This was something that also played into how I saw myself in Braids. Both my parents were sort of mortified when I dropped out of university to play music and there was a period in my life where I was disowned by my parents. It wasn’t until they saw how successful I was — or somewhat successful at least in Canada — that they began to see that this was something that made me happy and they started to accept that.

But when I left Braids, I realized why they were scared. It was less about me playing music; it was because they wanted to make sure I wouldn’t get hurt. I think I realized how much my mother distrusted the other members of Braids. She knew they didn’t value me and she saw that in little interactions that I would have with them outside of playing music. So, mom knows!

Right, people often see racism as a big, aggressive act but it's also present in small moments like little comments or just even not fully understanding that your experiences growing up were different, therefore your perspectives and experiences are filtered through a different lens.

People don’t think that small comments are a problem. However when it’s four-plus years with a group of people, and they’re doing it all the time, you start to feel like you don’t really have a voice and that maybe you’re not as equal as them, you know?

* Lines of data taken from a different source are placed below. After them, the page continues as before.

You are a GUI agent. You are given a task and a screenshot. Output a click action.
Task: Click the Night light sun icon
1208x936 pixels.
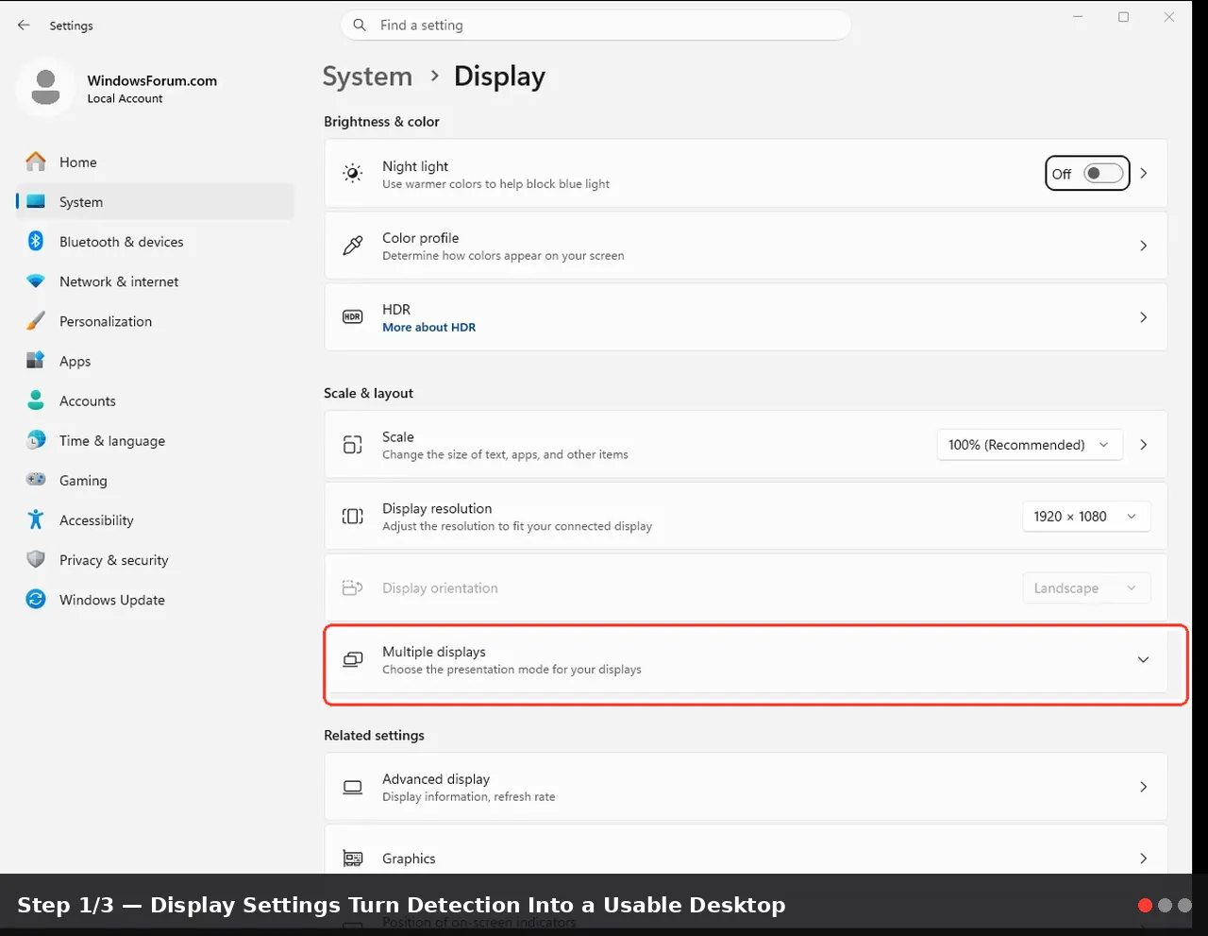(x=352, y=174)

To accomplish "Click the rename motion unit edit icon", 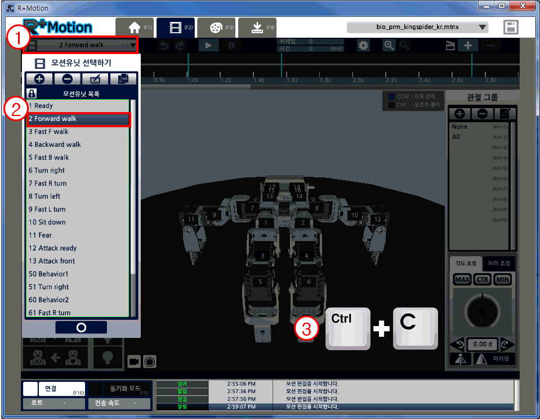I will [95, 79].
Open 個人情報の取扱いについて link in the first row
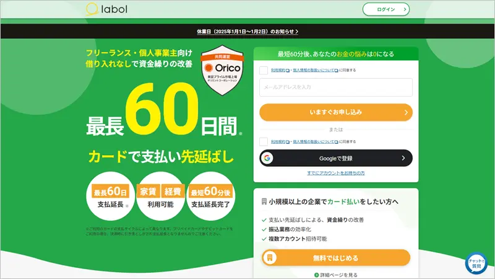The height and width of the screenshot is (279, 495). click(313, 71)
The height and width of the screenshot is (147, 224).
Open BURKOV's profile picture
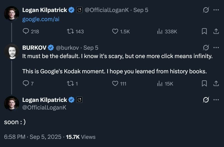(12, 52)
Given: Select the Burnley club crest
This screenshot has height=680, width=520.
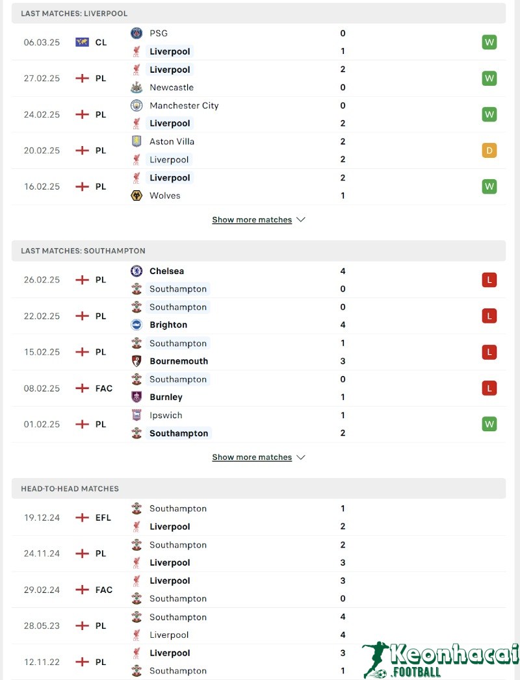Looking at the screenshot, I should (137, 397).
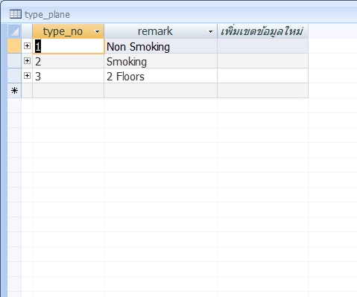This screenshot has width=357, height=297.
Task: Expand subdatasheet for record 1
Action: pyautogui.click(x=27, y=45)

So what are the next steps? How do you think people can learn and move forward not only from this scenario but with changing the music industry and the way we include, discuss and elevate people, especially women, of colour?

I think that people need to start listening with an open mind and heart. The one thing that I want people to understand is that it’s important to be uncomfortable. It’s OK to be uncomfortable. If you’re uncomfortable that means that you’re questioning the things that you were taught, the privileges that you have. It’s good to assess those things and think about them and it’s daily work, it’s not something that can be fixed right away. You have to practise it, you have to do things on the regular in order to fully embody that way of thinking. That process is going to be uncomfortable.

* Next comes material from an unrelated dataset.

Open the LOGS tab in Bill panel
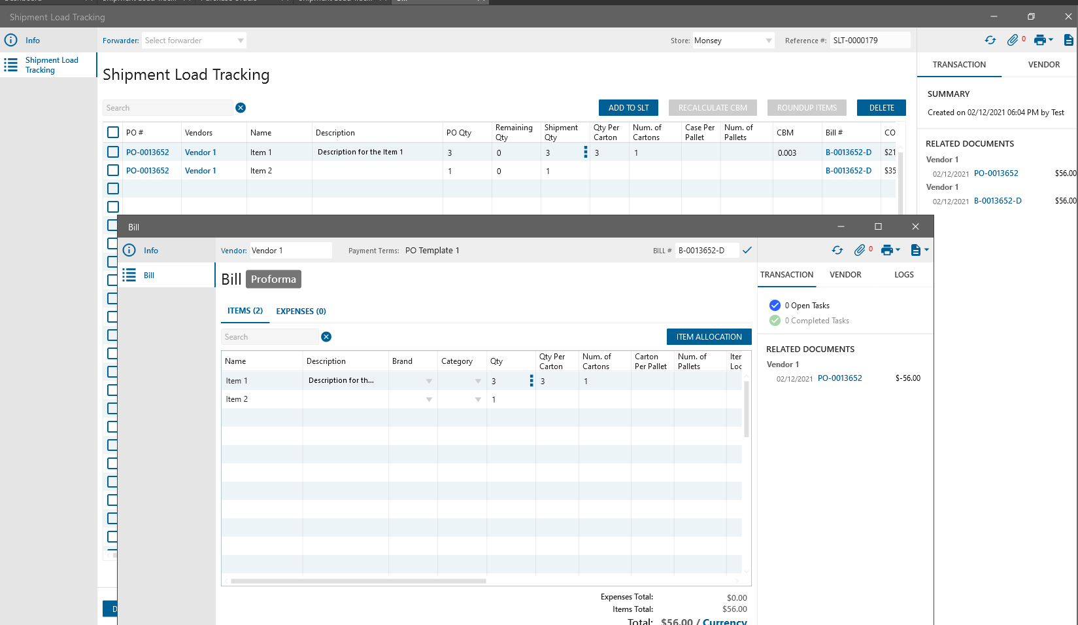 [x=903, y=275]
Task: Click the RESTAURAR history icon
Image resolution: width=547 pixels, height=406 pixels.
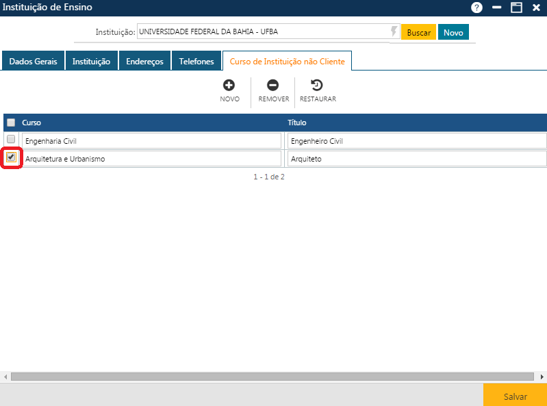Action: pos(317,86)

Ask how people of colour feel. In my case, no one asked me how I was doing and if I needed support. I had to find that support myself. After my post, I had mutual friends reaching out and being like, “We’re cool, right? I’m not racist!” I see many people liking my posts, but I just wonder what they are doing outside of it. It’s an easy thing to like a post or sign a petition, but how are you helping and empowering other voices that need to be heard?

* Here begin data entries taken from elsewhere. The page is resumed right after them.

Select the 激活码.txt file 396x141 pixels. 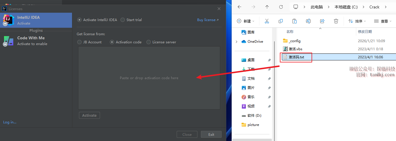tap(296, 57)
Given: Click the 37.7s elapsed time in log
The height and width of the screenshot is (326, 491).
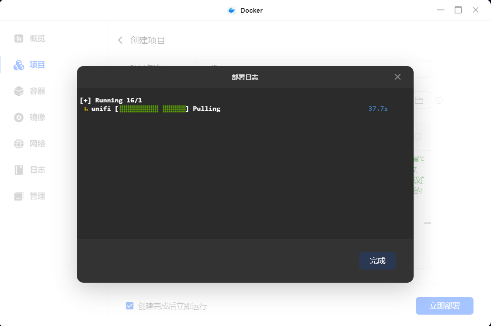Looking at the screenshot, I should 378,109.
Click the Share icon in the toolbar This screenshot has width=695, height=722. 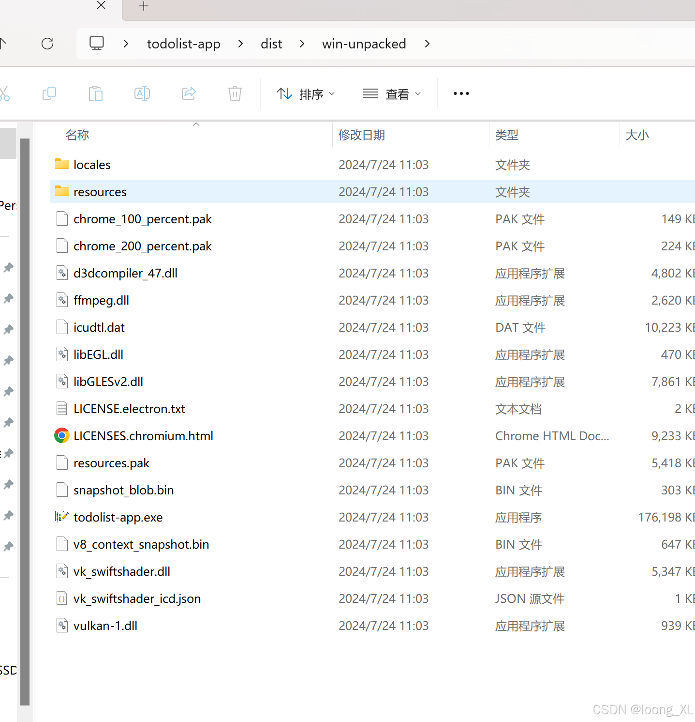189,93
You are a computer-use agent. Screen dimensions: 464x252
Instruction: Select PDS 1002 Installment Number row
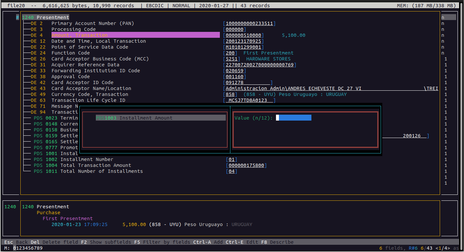87,159
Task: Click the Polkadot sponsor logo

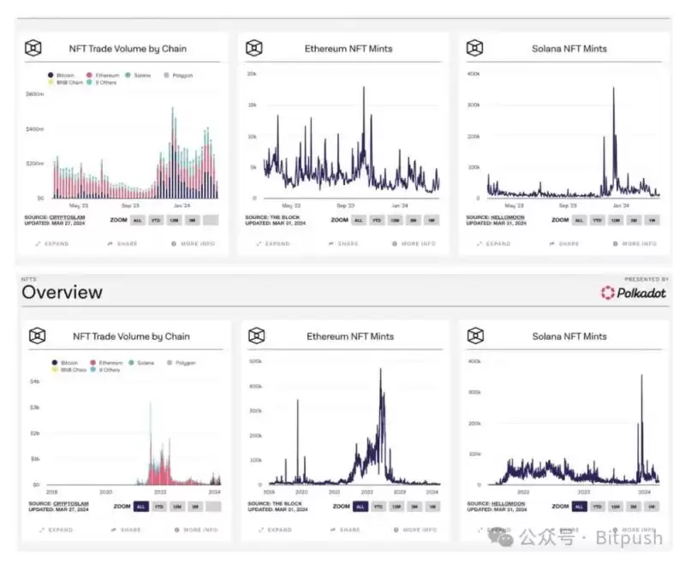Action: [x=633, y=293]
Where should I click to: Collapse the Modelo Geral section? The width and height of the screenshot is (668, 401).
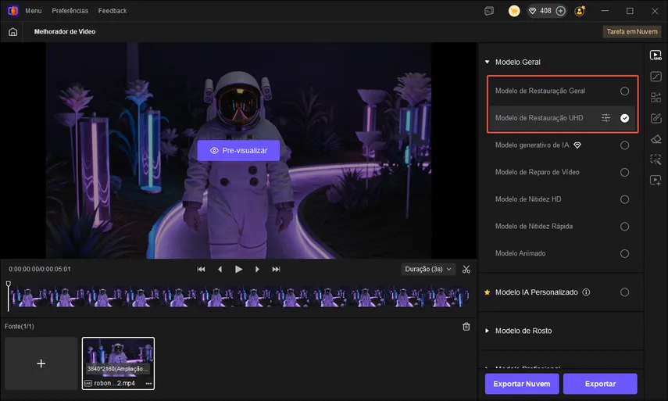tap(487, 62)
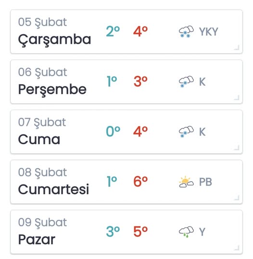The image size is (253, 259).
Task: Open the Cumartesi day name
Action: pyautogui.click(x=53, y=189)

CBC Music reached out to Braids to comment on this story, and below is the band’s full statement regarding Lee’s time in the band and her recent social media posts:

From our perspective, Katie’s departure from the band was a result of irreconcilable creative challenges. However, as social advocates ourselves, we support Katie sharing her experience, and look forward to engaging in healing dialogue.

Katie’s statement has caused us to reflect deeply on our parting. We have been in touch with her privately — via a third party — and have made arrangements to invest in and work towards better understanding her experience.

We would like to clarify that at the time of Katie’s departure, all four of us worked together in good faith to make sure Katie’s songwriting contributions to the group were acknowledged, fairly compensated, and mutually agreed to. At no point did we take away her rightful ownership.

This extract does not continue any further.